Tensions surrounding the Haram al-Sharif and in East Jerusalem more broadly have been escalating for several weeks now, but they really kicked into another gear during Rosh Hashannah and the confluence of Yom Kippur and Eid al-Adha in mid-September. In only a couple of the many recent violent outbursts, an Israeli settler couple was gunned down by Palestinians last week, and a 13-year-old Palestinian boy was killed by the IDF on Monday. Around 500 Palestinians have reportedly been injured in clashes with Israeli security forces since Saturday.
On Tuesday, Palestinian President Mahmoud Abbas said that the Palestinians want to avoid escalation with Israel, while Israeli PM Benjamin Netanyahu seems to be trying to forcefully respond to Palestinian attacks (via the standard Israeli policy of demolishing attackers’ homes, which is arguably a war crime but I digress) without pushing things so far that he totally undermines Abbas (I mean, any more than he already has over the past six years) which could remove the only thing keeping West Bank unrest from boiling over into that full-on uprising that he would presumably like to avoid. Limiting access to East Jerusalem, thereby cutting most Palestinians off from Al-Aqsa, is a risky move in itself, in that it plays in to the widespread Palestinian sentiment that Israel is planning to change the tenuous status quo at the contested holy site.
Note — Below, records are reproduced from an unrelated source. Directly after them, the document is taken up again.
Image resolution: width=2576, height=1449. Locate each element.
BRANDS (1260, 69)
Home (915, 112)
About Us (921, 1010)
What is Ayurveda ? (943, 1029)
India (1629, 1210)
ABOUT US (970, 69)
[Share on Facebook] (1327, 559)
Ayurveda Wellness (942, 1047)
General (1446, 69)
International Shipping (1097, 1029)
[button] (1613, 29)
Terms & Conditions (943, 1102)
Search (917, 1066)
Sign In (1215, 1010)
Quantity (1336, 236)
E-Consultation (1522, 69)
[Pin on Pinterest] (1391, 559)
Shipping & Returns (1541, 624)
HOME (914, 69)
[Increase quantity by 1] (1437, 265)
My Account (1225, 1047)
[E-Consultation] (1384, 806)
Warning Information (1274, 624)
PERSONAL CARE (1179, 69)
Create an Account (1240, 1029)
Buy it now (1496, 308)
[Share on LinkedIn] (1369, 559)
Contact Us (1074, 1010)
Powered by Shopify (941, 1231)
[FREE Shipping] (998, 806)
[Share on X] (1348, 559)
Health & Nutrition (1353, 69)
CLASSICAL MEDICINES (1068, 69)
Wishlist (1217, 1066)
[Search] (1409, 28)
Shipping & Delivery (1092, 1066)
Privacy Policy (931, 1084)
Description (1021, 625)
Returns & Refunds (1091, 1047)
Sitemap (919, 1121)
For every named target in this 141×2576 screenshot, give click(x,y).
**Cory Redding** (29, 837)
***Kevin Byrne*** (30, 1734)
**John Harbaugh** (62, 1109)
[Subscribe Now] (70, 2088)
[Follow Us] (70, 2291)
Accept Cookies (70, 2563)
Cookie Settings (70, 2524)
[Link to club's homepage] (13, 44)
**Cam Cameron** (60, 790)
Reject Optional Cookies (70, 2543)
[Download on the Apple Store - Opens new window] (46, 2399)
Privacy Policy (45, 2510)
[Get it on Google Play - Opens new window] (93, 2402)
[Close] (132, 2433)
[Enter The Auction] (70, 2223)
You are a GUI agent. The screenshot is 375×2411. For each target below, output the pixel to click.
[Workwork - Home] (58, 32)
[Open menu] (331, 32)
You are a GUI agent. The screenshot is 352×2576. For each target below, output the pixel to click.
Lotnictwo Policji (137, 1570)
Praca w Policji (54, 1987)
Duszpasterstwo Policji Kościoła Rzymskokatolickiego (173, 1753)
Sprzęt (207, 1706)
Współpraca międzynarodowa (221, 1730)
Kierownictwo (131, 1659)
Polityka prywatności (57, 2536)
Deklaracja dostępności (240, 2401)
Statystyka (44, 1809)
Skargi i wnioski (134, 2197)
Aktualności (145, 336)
All of this is happening in the aftermath of Abbas’s September 30 speech to the UN General Assembly, in which he said this:
Thus, we declare that as long as Israel refuses to commit to the agreements signed with us, which render us an authority without real powers, and as long as Israel refuses to cease settlement activities and to release of the fourth group of Palestinian prisoners in accordance with our agreements, they leave us no choice but to insist that we will not remain the only ones committed to the implementation of these agreements, while Israel continuously violates them. We, therefore, declare that we cannot continue to be bound by these agreements and that Israel must assume all of its responsibilities as an occupying power, because the status quo cannot continue and the decisions of the Palestinian Central Council last March are specific and binding.
Abbas had promised before his speech that he would deliver a “bombshell,” but his declaration that the Oslo framework (which is what he meant by “these agreements”) is kaput went over like a lead balloon, mostly because he declared Oslo defunct without actually announcing any concrete steps in that regard. I mean, in any practical sense Oslo hasn’t been relevant for years, but for Abbas’s declaration to have any teeth he’d have to take a real step, like ending the Palestinian Authority’s security cooperation with Israel or, hell, dissolving the Palestinian Authority altogether. He didn’t do anything like that. The only fallout from Abbas’s UNGA speech has been that right-wing Israeli politicians are now blaming Abbas for the upswing in violence rather than, say, critically examining their own behavior toward Al-Aqsa or (God forbid) the occupation itself.